If you want to succeed with a business, you need to do everything you can to optimize the conversion process. That means every part of a user’s experience, from the time they become aware of your brand to the time they click submit on a purchase form, is tracked, understood and adjusted for maximum flow. You can’t do this without a high degree of awareness, and that’s where these tools come in. The idea is to understand as much as you can about your users and their actions. Where do they come from? Who are they? What do they want on your site? What brought them to your site? Are you providing them with what they want? Are they aware of your products, and do they know how to convert? Are they part of your target demographic, or are you attracting the wrong people?
1. Google Analytics
- Set goals. Setting goals with Google Analytics allows you to track all of the relevant metrics in one place, without the clutter of digging through other menus to find bits and pieces of information. What is your goal with your business? Are you making money through ads, through ebook sales, through product sales or another avenue? Set up a goal and link it with the metrics you need to tract success with that goal.
- Use a custom Google site search. Enabling site search gives you two benefits. First, users who use your search are typically engaged enough with your brand to want to find your version of a resource, rather than perform an Internet-wide Google search to find a different resource. Second, you can track the keywords users put into your site search, which may give you more ideas about how to optimize.
- Label and track specific campaigns. You’ll be able to see specifically how well your email campaigns, your AdSense ads, your Facebook ads and your Twitter referrals all perform. It takes a bit of setup to track on the campaign level, but it’s worth it.
- Use Visitor Flow to see the path users are taking through your website. See the source of their traffic, what pages they visit, what pages they click through to and what path they take to convert. This can point out any tricky loops or unnecessary pages getting in the way of conversion, among other things.
2. Crazy Egg
- Are users scrolling down? Many users don’t scroll very far down a page. If they aren’t scrolling much, they may be missing your important calls to action lower on the page.

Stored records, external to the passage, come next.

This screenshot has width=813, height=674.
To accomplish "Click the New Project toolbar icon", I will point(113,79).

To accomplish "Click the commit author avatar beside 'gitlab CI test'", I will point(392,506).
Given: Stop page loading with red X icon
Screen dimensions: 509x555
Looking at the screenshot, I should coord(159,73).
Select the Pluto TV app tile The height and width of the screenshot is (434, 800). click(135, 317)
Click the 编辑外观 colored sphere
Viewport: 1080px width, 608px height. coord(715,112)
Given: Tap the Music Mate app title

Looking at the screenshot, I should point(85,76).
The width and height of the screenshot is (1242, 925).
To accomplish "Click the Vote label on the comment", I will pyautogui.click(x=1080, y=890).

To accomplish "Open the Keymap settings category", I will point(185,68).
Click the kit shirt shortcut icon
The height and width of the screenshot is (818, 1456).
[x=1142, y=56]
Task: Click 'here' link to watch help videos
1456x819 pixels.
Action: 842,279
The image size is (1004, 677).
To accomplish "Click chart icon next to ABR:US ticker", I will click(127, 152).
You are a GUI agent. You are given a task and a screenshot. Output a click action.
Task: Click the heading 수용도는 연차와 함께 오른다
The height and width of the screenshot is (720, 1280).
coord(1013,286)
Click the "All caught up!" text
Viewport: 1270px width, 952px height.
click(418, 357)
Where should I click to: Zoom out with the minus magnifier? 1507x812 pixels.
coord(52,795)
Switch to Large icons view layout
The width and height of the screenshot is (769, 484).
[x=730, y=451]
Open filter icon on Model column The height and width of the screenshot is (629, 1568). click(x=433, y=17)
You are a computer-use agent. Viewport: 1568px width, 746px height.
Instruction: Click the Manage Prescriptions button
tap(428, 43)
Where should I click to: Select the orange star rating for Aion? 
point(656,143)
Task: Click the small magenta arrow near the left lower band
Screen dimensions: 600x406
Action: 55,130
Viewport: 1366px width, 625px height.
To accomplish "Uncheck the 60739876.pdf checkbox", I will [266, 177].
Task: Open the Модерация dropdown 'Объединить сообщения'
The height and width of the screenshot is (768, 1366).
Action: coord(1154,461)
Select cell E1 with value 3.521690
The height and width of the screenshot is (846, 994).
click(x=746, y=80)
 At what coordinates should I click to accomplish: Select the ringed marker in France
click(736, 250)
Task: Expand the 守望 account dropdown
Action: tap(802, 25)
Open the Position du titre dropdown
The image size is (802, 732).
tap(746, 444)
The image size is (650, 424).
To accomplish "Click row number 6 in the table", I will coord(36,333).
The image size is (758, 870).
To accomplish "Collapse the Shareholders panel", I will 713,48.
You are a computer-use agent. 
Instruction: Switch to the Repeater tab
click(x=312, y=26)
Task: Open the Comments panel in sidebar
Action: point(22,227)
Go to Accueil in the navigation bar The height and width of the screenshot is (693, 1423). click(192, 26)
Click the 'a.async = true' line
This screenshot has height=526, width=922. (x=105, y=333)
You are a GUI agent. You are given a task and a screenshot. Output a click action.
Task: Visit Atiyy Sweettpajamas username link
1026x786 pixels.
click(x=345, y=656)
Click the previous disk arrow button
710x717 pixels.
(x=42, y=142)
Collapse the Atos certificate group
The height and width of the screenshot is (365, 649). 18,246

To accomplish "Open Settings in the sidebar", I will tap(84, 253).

- Are users clicking your navigation? Some navigation buttons are going to get quite a bit more attention than others.
- Are certain navigation buttons failing to attract attention? If there’s a button on your main nav bar that receives almost no clicks, you may want to remove it and replace it with something more attractive – possibly one of the top-tier second-step pages in the Google Analytics view flow.
- Are users clicks objects on your page expecting them to be links, only to find they aren’t? It’s possible that something you intended to be a static graphic has immense appeal as a link. This is an opportunity for you to add a link, to keep those users on your site.
- If you have several links to the same source – such as social sharing buttons in a top bar, a footer and a scrolling sidebar – which of them is used the most? This gets tricky with a scrolling sidebar, but it’s valuable to see.
3. Olark
What can you get out of Olark?
- Which pages on your site are causing problems? You can see this both from what page the user clicked the chat system from, and what page they say is the issue.
- What information are they looking for? If there’s a particular piece of information that comes up repeatedly, you can write a post about it, for example.
- What are their questions and concerns? Learning what makes your users uneasy enough to contact support helps you streamline their experience.